INSTRUCTIONS FOR THE TASK: Start at the line that has "The image size is (2576, 1400). What" and continue through the end of the stored data. Give those lines again, changing "GUI agent" to "desktop assistant" and leaving everything else unchanged.

Stored data:
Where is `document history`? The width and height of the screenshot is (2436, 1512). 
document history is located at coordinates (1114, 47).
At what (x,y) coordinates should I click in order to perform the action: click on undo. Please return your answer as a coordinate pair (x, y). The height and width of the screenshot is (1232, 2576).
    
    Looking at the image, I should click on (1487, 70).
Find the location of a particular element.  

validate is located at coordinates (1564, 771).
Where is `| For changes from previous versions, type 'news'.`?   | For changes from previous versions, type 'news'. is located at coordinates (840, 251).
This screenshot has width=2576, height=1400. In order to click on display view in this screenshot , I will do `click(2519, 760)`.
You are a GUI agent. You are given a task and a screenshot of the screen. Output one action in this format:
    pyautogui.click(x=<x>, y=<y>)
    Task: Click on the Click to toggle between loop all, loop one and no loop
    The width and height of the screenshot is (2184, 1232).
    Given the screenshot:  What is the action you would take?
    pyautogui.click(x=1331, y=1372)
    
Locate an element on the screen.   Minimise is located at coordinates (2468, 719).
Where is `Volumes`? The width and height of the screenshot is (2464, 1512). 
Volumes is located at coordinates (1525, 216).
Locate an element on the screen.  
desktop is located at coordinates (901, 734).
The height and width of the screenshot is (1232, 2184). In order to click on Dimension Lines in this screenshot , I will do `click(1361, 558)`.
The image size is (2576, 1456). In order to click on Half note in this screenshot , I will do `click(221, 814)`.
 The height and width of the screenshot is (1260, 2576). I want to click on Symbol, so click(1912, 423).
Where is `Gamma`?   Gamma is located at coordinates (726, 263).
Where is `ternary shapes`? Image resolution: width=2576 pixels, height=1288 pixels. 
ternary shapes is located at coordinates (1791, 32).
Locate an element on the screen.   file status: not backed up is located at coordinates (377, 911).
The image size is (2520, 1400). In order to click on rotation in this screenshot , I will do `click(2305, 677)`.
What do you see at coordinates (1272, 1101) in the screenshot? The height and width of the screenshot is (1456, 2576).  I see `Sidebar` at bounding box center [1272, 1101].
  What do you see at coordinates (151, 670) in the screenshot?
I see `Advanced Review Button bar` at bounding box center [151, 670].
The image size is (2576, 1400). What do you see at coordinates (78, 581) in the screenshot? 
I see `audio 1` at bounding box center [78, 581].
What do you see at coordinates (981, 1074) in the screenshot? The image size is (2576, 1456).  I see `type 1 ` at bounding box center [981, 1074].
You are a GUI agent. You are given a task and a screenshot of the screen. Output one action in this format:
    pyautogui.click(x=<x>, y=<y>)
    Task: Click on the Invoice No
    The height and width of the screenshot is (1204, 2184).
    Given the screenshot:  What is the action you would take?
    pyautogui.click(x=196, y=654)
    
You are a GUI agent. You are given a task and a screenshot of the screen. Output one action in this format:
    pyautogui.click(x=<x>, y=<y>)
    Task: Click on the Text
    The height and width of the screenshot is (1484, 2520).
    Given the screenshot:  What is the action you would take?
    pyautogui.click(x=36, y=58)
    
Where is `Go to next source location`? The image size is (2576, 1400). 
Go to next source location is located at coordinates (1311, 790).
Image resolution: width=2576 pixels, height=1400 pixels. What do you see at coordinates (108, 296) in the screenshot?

TASK SOLUTION:
The image size is (2576, 1400). What do you see at coordinates (78, 581) in the screenshot? 
I see `audio 1` at bounding box center [78, 581].
What do you see at coordinates (981, 1074) in the screenshot? The image size is (2576, 1456).  I see `type 1 ` at bounding box center [981, 1074].
You are a desktop assistant. You are given a task and a screenshot of the screen. Output one action in this format:
    pyautogui.click(x=<x>, y=<y>)
    Task: Click on the Invoice No
    The height and width of the screenshot is (1204, 2184).
    Given the screenshot:  What is the action you would take?
    pyautogui.click(x=196, y=654)
    
You are a desktop assistant. You are given a task and a screenshot of the screen. Output one action in this format:
    pyautogui.click(x=<x>, y=<y>)
    Task: Click on the Text
    The height and width of the screenshot is (1484, 2520).
    Given the screenshot:  What is the action you would take?
    pyautogui.click(x=36, y=58)
    
Where is `Go to next source location`? The image size is (2576, 1400). 
Go to next source location is located at coordinates (1311, 790).
Image resolution: width=2576 pixels, height=1400 pixels. What do you see at coordinates (108, 296) in the screenshot?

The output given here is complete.